Polymorphous light eruption (PMLE) is a skin condition that occurs when your skin is exposed to the sun, a rash would appear on that part of the skin. It is usually itchy. Sometimes it also appears as red bumps depending on the severity of the condition.

Interested in knowing more about PMLE? Continue reading this article!


Definition of polymorphous light eruption (PMLE)

Polymorphous Light Eruption, commonly abbreviated as PMLE, is a skin condition that appears as a rash and itches or develops into small red bumps on the skin that has been exposed to the sun. It is also described as sun poisoning since PMLE is strongly associated with exposure to sunlight, particularly ultraviolet (UV) light. It has a prevalence of about 20%. 


Itchy rash

One of the primary and most distressing symptoms of PMLE is the development of an intensely itchy rash. Sometimes, it only takes a few hours for an itchy or burning rash to appear after being exposed to the sunlight. However, some may find themselves getting the rash up to 2 to 3 days after sun exposure depending on the person. It can last up to 2 weeks. It will commonly not leave any scarring after recovery. The rash usually appears on body parts that are exposed to the sun, such as the head, neck, chest and arms but the face is often not affected. 

Small bumps

PMLE often presents as the formation of small red bumps or vesicles on the skin. These bumps contribute to the overall redness and textural irregularities observed in the affected areas. The appearance of these lesions may be alarming for individuals experiencing PMLE, further emphasising the need for accurate diagnosis and appropriate management.

Papules and plaques

The rash associated with PMLE exhibits a polymorphic nature, appearing in various forms such as papules and plaques. Papules are small, raised areas on the skin, while plaques are larger, flat lesions. This diversity in presentation adds complexity to the clinical picture of PMLE, making it crucial for healthcare professionals to recognize these variations during diagnosis.


Although the underlying mechanism of PMLE is still uncertain, there have been various causes suggesting to be associated with PMLE. 

Abnormal immune system response

The primary cause of Polymorphous Light Eruption (PMLE) is believed to be an abnormal immune system response to ultraviolet (UV) radiation. When susceptible individuals are exposed to sunlight, particularly UVB and UVA rays, their immune system reacts exaggeratedly, developing characteristic skin lesions. This immune response involves a complex interplay of cellular and molecular mechanisms that are not yet fully understood.

The immune system normally protects the body from harmful invaders, but in PMLE, it appears to misinterpret sunlight as a threat, leading to an inflammatory response in the skin. This abnormal reaction manifests as an itchy rash, small bumps, and other skin symptoms associated with PMLE.

More common in individuals with fair skin

There is evidence to suggest a genetic predisposition to PMLE. Individuals with a family history of PMLE may be more prone to developing the condition. Specific genetic factors that influence how the immune system responds to UV radiation and regulates inflammatory processes are areas of ongoing research. Understanding the genetic basis of PMLE may contribute to identifying individuals at higher risk and inform potential preventive measures.

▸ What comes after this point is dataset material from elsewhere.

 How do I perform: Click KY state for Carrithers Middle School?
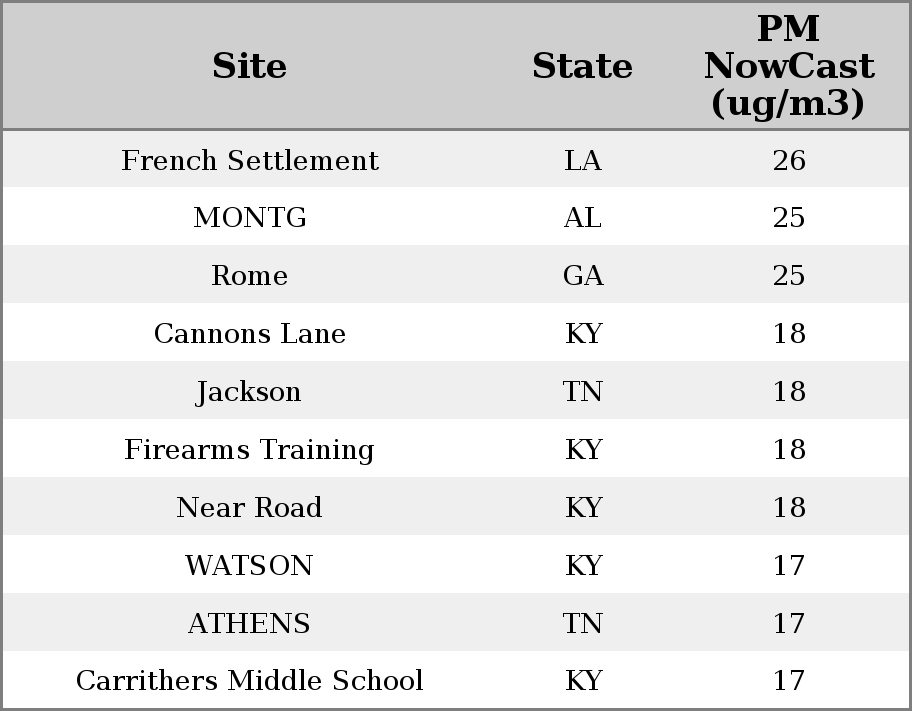click(x=583, y=681)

Occurs in spring or early summer

The seasonal occurrence of PMLE, often in the spring or early summer, points to a connection with changing sunlight patterns. During these seasons, individuals are exposed to higher levels of UV radiation after a period of reduced sun exposure in the winter. The skin, having adapted to lower UV levels, may react abnormally when suddenly exposed to increased sunlight. This seasonal aspect emphasises the importance of preventive measures during times of elevated sun intensity.

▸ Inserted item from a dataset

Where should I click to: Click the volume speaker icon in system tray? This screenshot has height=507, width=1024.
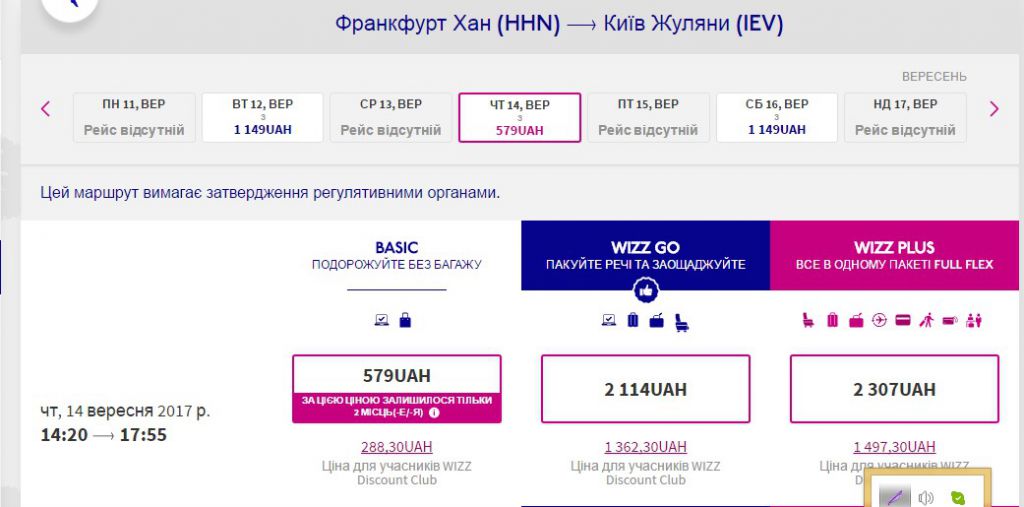pyautogui.click(x=925, y=497)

Ultraviolet radiation intensity

The intensity of ultraviolet radiation plays a crucial role in triggering PMLE. UVB radiation, in particular, is associated with the development of PMLE lesions. The intensity of UV radiation varies with geographical location, altitude, and time of day. Individuals living in regions with high UV levels may be more susceptible to PMLE, necessitating greater vigilance in sun protection.

Hormonal influences

There is some evidence to suggest that hormonal changes may influence the development of PMLE as it is more common for women to have PMLE than men. For example, hormonal fluctuations associated with the menstrual cycle or pregnancy may affect the skin's response to sunlight. Further research is needed to fully understand the role of hormones in PMLE development.

Medications and chemicals

Certain medications and chemicals can increase the skin's sensitivity to sunlight, potentially exacerbating PMLE symptoms. Photosensitising medications, such as certain antibiotics, nonsteroidal anti-inflammatory drugs (NSAIDs), and diuretics, may contribute to the development or worsening of PMLE. Healthcare professionals need to consider medication history when evaluating individuals with PMLE.

Immune system modulation

Conditions or treatments that modulate the immune system, such as autoimmune diseases or immunosuppressive therapies, may impact the likelihood of developing PMLE. The intricate relationship between the immune system and sunlight exposure suggests that factors affecting immune function can influence PMLE susceptibility.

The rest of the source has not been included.